Encontrada morta, foi vítima de abuso sexual e estrangulada dentro do carro no Bairro João Pinheiro, Noroeste de BH. O filho de 1 ano e 1 mês foi deixado sobre o corpo

 

17 de setembro de 2009

» M.H.L.A., 49 anos

Corpo também com sinais de abuso sexual foi encontrado em seu carro no Conjunto Califórnia, Noroeste de BH. Foi estrangulada com o cinto de segurança

 

12 de novembro de 2009

» E.C.O.F., 35 anos

O corpo foi encontrado em estrada de terra do Bairro Jardim Canadá, em Nova Lima. Seu carro foi achado abandonado no Bairro Industrial, em Contagem. Foi vítima de abuso sexual e enforcada com o colar.

 

7 de janeiro de 2010

» A.F.P., 27 anos

Corpo encontrado dentro do carro no Barreiro de Baixo

 

7 de outubro de 2010

» N.C.A.P., 27 anos

Corpo encontrado em uma mata na região de Ribeirão das Neves. Foi enterrada como indigente. Quatro meses depois, exumação possibilitou o reconhecimento da vítima. 

 

 

Cerco fechado pela tecnologia

 

O investimento em tecnologia necessário para identificar perfis de criminosos não é barato, de acordo com o especialista em inteligência de Estado e segurança pública coronel Carlos Júnior. “Os equipamentos e sistemas usados para o rastreamento do Maníaco o Industrial chegaram a Minas Gerais depois de um investimento de R$ 50 milhões, mas só foram adquiridos após acordos diplomáticos e de cooperação no combate ao crime organizado transnacional e internacional, com os maiores fabricantes dessas tecnologias, como Israel e a Dinamarca”, afirma.

 

O especialista explica que é importante diferenciar as investigações, que estão a cargo da Polícia Civil e são referentes a fatos e alvos ou pessoas individualmente, enquanto a inteligência que é exercício da Polícia Militar, por exemplo, procura prever causas e consequências de crimes para evitá-los ou impedir que se repitam.

 

Uma das ferramentas usadas na inteligência para rastrear criminosos e que trazem bons resultados na identificação dos assassinos em série são os aparatos tecnológicos de extração de dados dos meios de comunicação da vítima (como telefone celular, tablet e notebook).
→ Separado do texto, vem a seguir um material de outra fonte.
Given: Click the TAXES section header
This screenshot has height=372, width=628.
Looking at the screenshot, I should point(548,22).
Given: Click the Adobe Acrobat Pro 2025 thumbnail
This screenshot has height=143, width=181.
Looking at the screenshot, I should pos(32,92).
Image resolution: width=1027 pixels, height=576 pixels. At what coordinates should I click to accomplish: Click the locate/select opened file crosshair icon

A vítima pode ter se comunicado com o suspeito ou é possível mesmo que o criminoso tenha feito uso do aparelho, tornado possível a triangulação.

 

Os policiais dispõem também de sistemas de metadados. São programas que relacionam suspeitos e vítimas pelas características de cada caso, a linha temporal com os intervalos entre os ataques, as características dos métodos do criminoso, referência geográfica, turno em que estava ativo e situação das vítimas.

 

“É preciso também ter recursos humanos específicos. Na época, tínhamos um especialista em homicídios, mas nessa modalidade em geral. Seria preciso ampliar esse grau de especialização, para se ter um especialista em homicídios passionais, chacinas, execuções ligadas ao tráfico de drogas ou crimes em série mesmo, para se direcionar as ações com mais assertividade”, observa o coronel Carlos Júnior.

 

Programas de relacionamento de postagens e vestígios postados na internet pela vítima ou para ela também são vasculhados por ferramentas específicas. Os programas são capazes de realizar a análise de um grande volume de dados deixados no ambiente cibernético.

 

Vídeos

Outros instrumento são as câmeras. “A abrangência grande e crescente de câmeras em ambientes externos e internos é essencial atualmente. Tanto em edificações, nas ruas, quanto nas estradas, câmeras de segurança e controle auxiliam a construir rotinas e a flagrar atitudes de suspeitos ou vítimas. Em Minas Gerais há sistemas de identificação de placas de veículos em massa em grandes corredores e estradas, como o Helios, que auxiliam na identificação e rastreamento de criminosos que usam as vias rodoviárias”, afirma o coronel Carlos Júnior.

 

Com todo esse aparato, o rastreamento de criminosos em série se torna uma caçada cuja rapidez está longe do ideal, mas que tende a levar cada vez menos tempo. Uma agilidade indispensável, já que, nesse caso, a demora pode custar vidas.